Thursday, March 5, 2009

*Everyday Chatter

Sadly, Gowanus Lounge blogger and journalist Robert Guskind has passed away. Without his tireless reporting, the New York blogosphere is suddenly a much smaller place. [OTBKB] Curbed remembers.

The (de-) gentrification of the LES through comics--did you know the "whole area is known as Delancey"? [GSN] via [Curbed]

The New Yorker mines the East Village twice this week for Talks of the Town at Lakeside Lounge and McSorley's.

Is there a new "middle-class exodus" from NYC? [yahoo]

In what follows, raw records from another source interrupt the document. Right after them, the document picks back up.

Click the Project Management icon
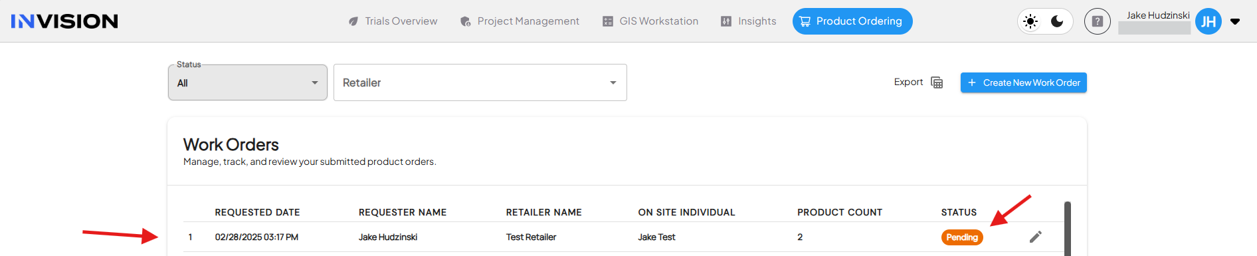(466, 21)
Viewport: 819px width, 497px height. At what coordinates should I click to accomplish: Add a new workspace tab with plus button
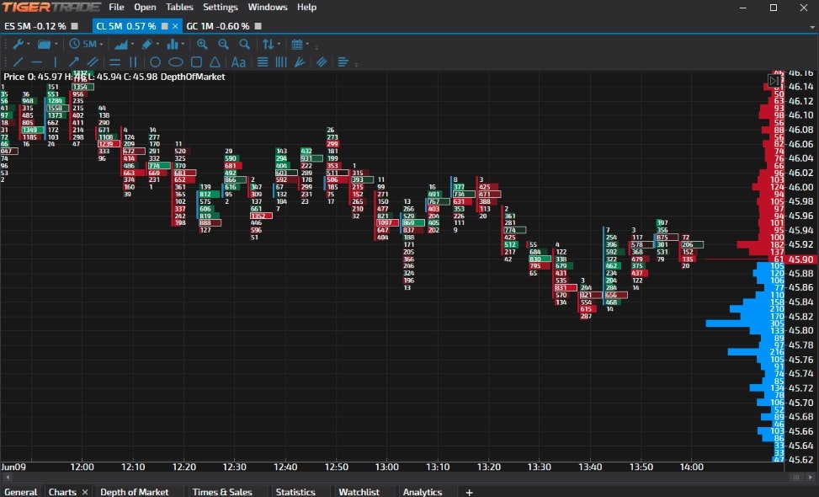[x=468, y=492]
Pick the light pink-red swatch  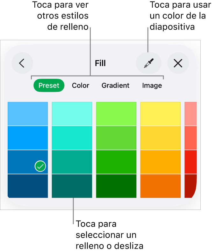pyautogui.click(x=191, y=114)
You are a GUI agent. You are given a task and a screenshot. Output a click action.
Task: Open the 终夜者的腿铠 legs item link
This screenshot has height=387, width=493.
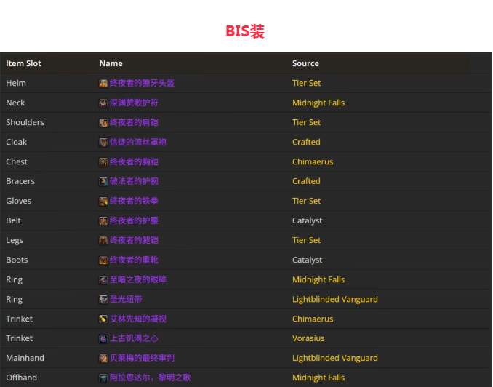pos(134,240)
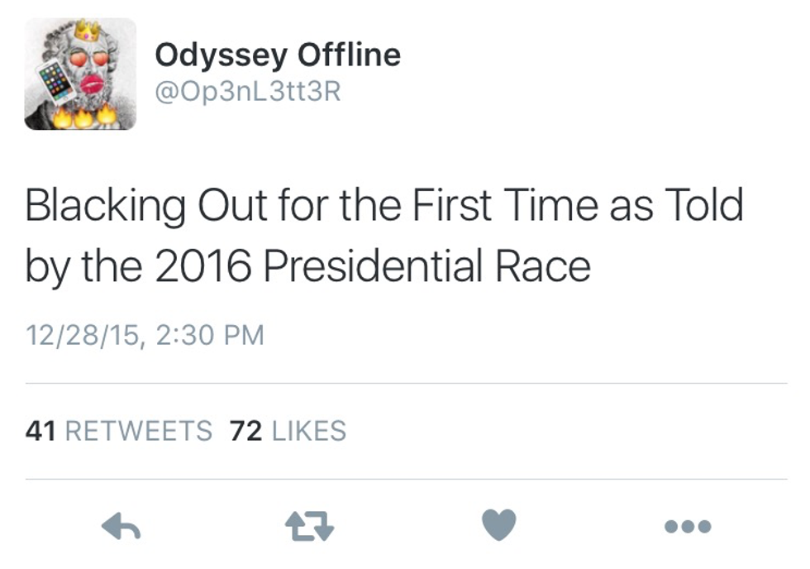Click the crown emoji on the avatar

[x=86, y=32]
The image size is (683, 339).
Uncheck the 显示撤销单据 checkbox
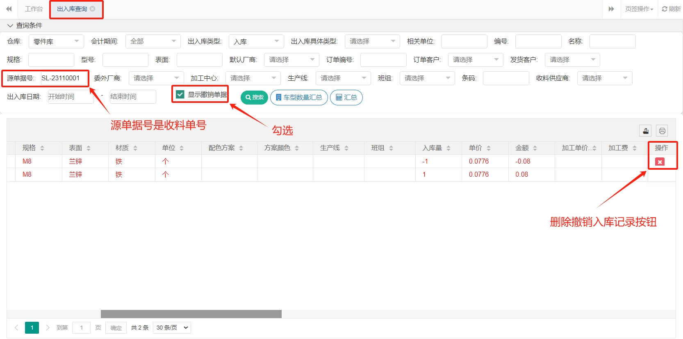pyautogui.click(x=180, y=94)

View the Chinatown Gentrification Map--and say goodbye to the authenticity of old streets like Doyers. [CR]

Professor of Economics Nancy Folbre touches on the issue of Post-Crash Revisionism, why now the culture suddenly decides greed wasn't good: "Greed seems tolerable when we are rich... When times get hard, greed begins to chafe." [NYT]

Reverend Billy for mayor--join his fight to stop Walmart. [Gothamist]

The LES swarmed by "proper heels." [EVG]

Enjoy a tour of some East Village storefronts. [GVDP]

Wednesday, March 4, 2009

*Everyday Chatter

One blogger tackles Bourdain's Disappearing Manhattan and wonders why Vongerichten and other high-enders weren't included as endangered species. [Murr]

Check out the Tenement Museum's new blog.

Woody Allen's "Whatever Works" to open Tribeca Film Fest--the film features many sites around the Lower East Side.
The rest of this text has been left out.